Le «19h30» de la Radio télévision suisse (RTS) a-t-il censuré la star palestinienne du journalisme, Motaz Azaiza? Le reporter aux 18,6 millions d’abonnés sur Instagram était invité sur le plateau de Philippe Revaz, lundi 11 mars. La veille, il participait au Festival du film et forum international sur les droits humains (FIFDH), à Genève.
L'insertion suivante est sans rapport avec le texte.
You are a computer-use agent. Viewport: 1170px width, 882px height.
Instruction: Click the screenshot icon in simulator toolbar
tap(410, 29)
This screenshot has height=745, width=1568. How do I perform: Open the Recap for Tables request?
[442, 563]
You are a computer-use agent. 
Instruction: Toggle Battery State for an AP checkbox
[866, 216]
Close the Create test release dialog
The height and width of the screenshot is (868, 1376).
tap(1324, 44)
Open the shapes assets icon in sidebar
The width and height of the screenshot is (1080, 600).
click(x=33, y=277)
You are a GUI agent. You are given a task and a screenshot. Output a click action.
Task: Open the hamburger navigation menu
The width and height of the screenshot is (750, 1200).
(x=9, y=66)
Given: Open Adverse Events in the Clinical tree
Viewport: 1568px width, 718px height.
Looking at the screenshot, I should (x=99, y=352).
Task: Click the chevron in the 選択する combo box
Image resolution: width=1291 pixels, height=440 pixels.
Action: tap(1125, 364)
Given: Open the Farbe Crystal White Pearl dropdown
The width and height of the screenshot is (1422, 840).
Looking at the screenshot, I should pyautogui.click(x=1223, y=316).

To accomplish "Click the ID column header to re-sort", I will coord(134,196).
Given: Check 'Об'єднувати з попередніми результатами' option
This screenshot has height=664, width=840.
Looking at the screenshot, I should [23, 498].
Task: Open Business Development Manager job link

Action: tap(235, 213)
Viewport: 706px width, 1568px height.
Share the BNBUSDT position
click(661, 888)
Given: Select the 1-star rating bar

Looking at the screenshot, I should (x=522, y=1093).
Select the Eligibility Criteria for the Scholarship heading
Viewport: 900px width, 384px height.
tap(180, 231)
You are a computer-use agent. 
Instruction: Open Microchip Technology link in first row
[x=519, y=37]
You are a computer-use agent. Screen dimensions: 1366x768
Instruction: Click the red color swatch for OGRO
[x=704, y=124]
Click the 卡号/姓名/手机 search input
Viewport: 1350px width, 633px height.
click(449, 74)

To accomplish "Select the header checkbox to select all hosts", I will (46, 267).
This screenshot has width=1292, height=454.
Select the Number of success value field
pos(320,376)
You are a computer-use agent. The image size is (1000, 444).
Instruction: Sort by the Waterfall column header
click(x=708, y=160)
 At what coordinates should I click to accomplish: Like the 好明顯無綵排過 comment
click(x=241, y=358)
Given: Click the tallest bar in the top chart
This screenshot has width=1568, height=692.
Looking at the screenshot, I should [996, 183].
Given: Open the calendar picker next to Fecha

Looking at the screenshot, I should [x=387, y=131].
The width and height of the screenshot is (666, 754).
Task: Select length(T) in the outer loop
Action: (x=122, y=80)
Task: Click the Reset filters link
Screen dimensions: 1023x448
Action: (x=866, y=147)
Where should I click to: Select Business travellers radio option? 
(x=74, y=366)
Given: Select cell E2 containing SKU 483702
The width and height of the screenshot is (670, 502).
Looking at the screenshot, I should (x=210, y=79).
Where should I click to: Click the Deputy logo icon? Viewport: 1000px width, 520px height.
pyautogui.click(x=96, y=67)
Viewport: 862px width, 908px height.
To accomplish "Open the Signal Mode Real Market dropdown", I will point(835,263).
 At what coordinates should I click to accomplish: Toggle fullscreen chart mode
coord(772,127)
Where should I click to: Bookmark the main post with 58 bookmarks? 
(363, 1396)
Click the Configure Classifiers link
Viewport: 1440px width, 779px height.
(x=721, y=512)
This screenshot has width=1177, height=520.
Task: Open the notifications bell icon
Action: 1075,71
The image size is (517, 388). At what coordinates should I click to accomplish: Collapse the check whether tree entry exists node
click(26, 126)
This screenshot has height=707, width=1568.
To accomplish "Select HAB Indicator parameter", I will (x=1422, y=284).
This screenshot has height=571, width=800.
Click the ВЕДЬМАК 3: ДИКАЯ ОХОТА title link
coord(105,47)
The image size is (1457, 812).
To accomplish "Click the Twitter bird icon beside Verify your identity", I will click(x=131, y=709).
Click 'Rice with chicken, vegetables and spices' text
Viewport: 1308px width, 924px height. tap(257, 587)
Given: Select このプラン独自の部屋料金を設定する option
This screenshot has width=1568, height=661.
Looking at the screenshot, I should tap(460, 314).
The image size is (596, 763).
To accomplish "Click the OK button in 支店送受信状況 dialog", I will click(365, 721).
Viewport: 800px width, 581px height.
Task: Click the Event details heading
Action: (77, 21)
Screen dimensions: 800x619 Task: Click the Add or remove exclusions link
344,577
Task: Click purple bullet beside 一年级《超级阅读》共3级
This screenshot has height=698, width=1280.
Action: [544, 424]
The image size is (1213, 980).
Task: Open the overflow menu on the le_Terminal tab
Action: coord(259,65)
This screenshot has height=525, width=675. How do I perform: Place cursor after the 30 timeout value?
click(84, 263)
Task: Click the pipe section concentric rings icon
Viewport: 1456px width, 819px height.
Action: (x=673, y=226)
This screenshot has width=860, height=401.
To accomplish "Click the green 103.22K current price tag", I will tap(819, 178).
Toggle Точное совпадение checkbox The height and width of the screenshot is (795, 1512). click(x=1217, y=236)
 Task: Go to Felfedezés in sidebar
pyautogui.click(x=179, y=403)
Le jeune photojournaliste n’a pas du tout apprécié le montage de la chaîne de service public suisse. Des groupes locaux de soutien à la Palestine non plus. «J’ai répondu à la question de multiples fois, mais ils ne l’ont jamais gardée ni partagée», écrit Motaz Azaiza sur Instagram, mardi 12 mars.

Il fait référence à plusieurs interviews données à divers médias occidentaux, durant lesquelles la question concernant le 7 octobre revient régulièrement.

Le photojournaliste gazaoui Motaz Azaiza a répondu aux questions du journaliste et présentateur Philippe Revaz, lundi 11 mars. La version intégrale est disponible sur le site de RTS Play.
Photo: RTS- «19h30»

«Une honte pour le journalisme suisse»

La réponse incriminée? Elle concerne les attaques du 7 octobre du Hamas contre Israël. «Est-ce qu’il y a tout de même de la colère au sein de la population palestinienne pour l’attaque terroriste du Hamas, qui a provoqué cette riposte terrible d’Israël?», questionne Philippe Revaz. Le journaliste poursuit: «Est-ce que les gens en veulent au Hamas?»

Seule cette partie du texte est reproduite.